Recorded data
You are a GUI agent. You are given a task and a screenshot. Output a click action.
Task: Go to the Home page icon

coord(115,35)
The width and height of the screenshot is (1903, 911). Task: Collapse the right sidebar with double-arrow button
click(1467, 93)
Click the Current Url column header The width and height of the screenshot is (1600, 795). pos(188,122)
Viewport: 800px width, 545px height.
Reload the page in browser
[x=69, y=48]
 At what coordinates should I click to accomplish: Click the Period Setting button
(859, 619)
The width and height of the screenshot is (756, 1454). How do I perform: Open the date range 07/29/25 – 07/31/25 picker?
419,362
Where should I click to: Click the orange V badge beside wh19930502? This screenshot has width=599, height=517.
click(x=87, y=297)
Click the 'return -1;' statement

:: Task statement ::
Please rewrite all of the rows above, requests included, multiplying every coordinate in the answers by 1.05 and rounding each to the nearest whole number, with halves rounded up.

:: Finished answer ::
You are a GUI agent. You are given a task and a screenshot. Output a click action.
Task: Go to the Home page icon

coord(121,37)
The width and height of the screenshot is (1903, 911). Task: Collapse the right sidebar with double-arrow button
click(1540, 98)
Click the Current Url column header The width and height of the screenshot is (1600, 795). pos(197,128)
Viewport: 800px width, 545px height.
Reload the page in browser
[x=72, y=50]
 At what coordinates should I click to accomplish: Click the Period Setting button
(902, 650)
The width and height of the screenshot is (756, 1454). How do I perform: Open the date range 07/29/25 – 07/31/25 picker?
440,380
Where should I click to: Click the orange V badge beside wh19930502? This screenshot has width=599, height=517.
click(x=91, y=312)
Click the 'return -1;' statement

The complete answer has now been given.